▶ [ASSIGNED TASK]
Return, exactly and in full, the lines of the records below starting at the one with "337x245 pixels." and ending at the one with "You are a computer-use agent. Viewport: 532px", and no other lines.

(Extracted records)
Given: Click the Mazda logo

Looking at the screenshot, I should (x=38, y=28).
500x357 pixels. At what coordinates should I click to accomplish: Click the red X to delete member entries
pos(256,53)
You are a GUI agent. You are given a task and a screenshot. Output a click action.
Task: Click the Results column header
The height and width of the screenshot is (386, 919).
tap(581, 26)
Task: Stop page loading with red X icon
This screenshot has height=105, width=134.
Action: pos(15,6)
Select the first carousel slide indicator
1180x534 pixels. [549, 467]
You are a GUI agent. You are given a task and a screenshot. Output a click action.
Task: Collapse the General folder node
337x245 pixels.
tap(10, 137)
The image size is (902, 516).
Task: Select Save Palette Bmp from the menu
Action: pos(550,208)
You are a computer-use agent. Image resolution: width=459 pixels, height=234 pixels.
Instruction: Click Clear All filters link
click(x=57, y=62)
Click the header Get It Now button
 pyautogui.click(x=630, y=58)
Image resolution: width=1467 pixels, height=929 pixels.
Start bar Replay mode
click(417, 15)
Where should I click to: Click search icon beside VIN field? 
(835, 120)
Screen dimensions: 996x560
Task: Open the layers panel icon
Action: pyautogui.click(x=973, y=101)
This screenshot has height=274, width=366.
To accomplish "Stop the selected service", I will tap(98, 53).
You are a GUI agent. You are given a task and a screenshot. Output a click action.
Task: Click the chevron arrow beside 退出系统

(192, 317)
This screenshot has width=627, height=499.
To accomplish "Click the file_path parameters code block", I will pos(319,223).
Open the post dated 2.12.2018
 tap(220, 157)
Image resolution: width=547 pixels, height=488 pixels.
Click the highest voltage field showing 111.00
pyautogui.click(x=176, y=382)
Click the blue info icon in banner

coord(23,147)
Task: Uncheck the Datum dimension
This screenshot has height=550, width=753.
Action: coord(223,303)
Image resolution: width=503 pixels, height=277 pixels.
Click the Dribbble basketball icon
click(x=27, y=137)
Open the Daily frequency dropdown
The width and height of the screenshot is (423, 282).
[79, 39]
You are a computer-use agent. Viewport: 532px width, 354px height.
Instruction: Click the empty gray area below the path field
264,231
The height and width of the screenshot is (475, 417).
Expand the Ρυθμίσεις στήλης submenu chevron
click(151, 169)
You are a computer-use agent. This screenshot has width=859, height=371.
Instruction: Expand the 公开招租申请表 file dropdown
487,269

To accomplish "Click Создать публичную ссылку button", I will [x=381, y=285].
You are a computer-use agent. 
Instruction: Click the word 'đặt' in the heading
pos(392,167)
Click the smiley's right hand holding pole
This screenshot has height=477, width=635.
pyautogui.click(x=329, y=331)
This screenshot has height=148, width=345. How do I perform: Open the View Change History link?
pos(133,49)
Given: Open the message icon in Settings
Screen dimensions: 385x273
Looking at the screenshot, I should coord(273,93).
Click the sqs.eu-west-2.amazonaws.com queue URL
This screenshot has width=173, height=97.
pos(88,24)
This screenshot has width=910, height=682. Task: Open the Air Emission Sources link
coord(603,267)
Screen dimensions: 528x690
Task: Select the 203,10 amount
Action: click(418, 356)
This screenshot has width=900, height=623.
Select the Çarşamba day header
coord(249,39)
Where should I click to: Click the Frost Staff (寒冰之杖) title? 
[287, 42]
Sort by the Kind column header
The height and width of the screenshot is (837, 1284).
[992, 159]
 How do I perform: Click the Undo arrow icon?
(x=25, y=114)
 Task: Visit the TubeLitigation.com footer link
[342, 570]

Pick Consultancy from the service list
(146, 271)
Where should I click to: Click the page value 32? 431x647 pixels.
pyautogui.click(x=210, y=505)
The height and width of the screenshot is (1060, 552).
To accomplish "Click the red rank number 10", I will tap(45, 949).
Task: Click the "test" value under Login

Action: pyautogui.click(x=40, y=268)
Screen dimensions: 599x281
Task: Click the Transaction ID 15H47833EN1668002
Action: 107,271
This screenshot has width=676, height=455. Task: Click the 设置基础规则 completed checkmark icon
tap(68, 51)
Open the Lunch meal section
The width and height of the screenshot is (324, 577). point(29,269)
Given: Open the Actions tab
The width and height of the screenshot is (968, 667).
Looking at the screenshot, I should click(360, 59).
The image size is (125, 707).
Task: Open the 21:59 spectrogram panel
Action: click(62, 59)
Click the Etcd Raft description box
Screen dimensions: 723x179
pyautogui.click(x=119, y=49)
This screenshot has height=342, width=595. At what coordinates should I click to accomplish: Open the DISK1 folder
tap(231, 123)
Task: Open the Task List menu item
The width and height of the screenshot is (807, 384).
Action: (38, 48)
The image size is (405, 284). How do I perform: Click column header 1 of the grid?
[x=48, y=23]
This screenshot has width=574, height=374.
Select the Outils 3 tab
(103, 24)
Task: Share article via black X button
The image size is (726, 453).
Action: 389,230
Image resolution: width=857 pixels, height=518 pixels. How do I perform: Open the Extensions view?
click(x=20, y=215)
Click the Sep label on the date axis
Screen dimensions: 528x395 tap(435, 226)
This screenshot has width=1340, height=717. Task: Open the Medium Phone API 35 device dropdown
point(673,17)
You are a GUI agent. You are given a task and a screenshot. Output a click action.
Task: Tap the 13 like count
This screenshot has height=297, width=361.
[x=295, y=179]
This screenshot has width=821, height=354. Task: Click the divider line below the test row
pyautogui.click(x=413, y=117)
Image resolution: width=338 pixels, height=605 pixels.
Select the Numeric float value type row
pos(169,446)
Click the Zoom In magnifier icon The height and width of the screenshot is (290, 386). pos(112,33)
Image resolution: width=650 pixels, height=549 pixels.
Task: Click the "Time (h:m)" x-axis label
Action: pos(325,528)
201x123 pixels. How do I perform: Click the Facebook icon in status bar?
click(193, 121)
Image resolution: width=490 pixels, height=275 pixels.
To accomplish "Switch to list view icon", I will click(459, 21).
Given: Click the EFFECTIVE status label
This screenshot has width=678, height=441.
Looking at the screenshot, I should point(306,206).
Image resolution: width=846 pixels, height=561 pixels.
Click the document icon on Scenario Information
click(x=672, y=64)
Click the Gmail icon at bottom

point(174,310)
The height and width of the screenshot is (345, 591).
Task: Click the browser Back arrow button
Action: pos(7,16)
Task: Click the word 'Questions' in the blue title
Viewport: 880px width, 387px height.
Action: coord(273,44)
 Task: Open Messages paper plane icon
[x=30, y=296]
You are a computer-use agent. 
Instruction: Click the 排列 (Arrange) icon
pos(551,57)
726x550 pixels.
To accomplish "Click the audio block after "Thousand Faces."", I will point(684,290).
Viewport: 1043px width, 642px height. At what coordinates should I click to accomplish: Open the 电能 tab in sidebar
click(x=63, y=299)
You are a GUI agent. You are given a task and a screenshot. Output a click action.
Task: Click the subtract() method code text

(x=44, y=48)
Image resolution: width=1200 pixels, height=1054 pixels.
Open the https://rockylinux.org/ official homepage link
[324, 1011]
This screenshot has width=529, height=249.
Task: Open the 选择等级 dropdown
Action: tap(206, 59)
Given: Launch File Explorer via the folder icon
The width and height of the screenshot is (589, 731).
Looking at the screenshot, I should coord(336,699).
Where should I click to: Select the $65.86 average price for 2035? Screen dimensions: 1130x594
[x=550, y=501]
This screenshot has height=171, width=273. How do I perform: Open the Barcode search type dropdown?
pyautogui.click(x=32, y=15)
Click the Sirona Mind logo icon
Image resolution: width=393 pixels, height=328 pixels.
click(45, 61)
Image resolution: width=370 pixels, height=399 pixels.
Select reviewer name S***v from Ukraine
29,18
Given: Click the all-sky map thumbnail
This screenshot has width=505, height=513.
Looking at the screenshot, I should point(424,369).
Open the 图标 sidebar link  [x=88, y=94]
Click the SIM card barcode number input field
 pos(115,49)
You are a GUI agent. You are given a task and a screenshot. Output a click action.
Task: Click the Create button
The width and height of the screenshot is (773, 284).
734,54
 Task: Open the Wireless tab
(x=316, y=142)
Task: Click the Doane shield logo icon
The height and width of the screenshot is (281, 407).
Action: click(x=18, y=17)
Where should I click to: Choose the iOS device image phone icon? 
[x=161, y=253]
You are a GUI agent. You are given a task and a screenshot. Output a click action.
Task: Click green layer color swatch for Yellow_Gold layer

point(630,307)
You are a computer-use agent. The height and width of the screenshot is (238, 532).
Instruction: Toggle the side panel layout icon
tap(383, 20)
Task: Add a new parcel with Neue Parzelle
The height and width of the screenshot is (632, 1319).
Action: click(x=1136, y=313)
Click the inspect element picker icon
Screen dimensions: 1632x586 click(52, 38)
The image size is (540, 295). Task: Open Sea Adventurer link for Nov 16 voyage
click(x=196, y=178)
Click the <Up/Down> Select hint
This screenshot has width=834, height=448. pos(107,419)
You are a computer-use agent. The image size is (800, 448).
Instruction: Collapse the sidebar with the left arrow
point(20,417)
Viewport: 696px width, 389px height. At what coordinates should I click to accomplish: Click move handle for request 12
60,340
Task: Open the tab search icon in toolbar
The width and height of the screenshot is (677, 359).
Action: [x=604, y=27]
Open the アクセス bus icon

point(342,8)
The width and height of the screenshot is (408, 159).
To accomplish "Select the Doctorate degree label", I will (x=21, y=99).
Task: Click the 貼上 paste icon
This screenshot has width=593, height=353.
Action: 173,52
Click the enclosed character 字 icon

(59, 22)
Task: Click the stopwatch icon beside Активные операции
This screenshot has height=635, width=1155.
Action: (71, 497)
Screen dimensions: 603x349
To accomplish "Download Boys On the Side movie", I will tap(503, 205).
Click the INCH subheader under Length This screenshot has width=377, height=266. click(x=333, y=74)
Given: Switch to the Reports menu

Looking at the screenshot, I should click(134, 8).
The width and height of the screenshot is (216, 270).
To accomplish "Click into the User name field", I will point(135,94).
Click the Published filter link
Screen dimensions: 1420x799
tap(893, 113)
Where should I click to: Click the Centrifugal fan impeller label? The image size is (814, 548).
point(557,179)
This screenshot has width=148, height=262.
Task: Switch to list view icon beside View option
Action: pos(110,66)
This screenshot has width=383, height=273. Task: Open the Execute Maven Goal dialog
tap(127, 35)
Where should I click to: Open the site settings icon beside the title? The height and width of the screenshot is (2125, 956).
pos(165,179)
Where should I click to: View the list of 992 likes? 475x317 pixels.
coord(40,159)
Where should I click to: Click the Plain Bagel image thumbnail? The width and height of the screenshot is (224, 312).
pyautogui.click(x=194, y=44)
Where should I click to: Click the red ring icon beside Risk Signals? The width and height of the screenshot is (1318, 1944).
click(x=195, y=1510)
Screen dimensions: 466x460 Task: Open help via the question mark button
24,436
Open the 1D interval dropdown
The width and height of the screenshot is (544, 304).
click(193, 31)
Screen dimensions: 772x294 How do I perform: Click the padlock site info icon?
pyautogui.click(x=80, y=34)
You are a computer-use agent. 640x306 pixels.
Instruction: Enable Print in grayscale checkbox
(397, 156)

▶ [EXERCISE OUTPUT]
337x245 pixels.
tap(10, 137)
The image size is (902, 516).
Task: Select Save Palette Bmp from the menu
Action: pos(550,208)
You are a computer-use agent. Image resolution: width=459 pixels, height=234 pixels.
Instruction: Click Clear All filters link
click(x=57, y=62)
Click the header Get It Now button
 pyautogui.click(x=630, y=58)
Image resolution: width=1467 pixels, height=929 pixels.
Start bar Replay mode
click(417, 15)
Where should I click to: Click search icon beside VIN field? 
(835, 120)
Screen dimensions: 996x560
Task: Open the layers panel icon
Action: pyautogui.click(x=973, y=101)
This screenshot has height=274, width=366.
To accomplish "Stop the selected service", I will tap(98, 53).
You are a GUI agent. You are given a task and a screenshot. Output a click action.
Task: Click the chevron arrow beside 退出系统

(192, 317)
This screenshot has width=627, height=499.
To accomplish "Click the file_path parameters code block", I will pos(319,223).
Open the post dated 2.12.2018
 tap(220, 157)
Image resolution: width=547 pixels, height=488 pixels.
Click the highest voltage field showing 111.00
pyautogui.click(x=176, y=382)
Click the blue info icon in banner

coord(23,147)
Task: Uncheck the Datum dimension
This screenshot has height=550, width=753.
Action: coord(223,303)
Image resolution: width=503 pixels, height=277 pixels.
Click the Dribbble basketball icon
click(x=27, y=137)
Open the Daily frequency dropdown
The width and height of the screenshot is (423, 282).
[79, 39]
You are a computer-use agent. Viewport: 532px width, 354px height.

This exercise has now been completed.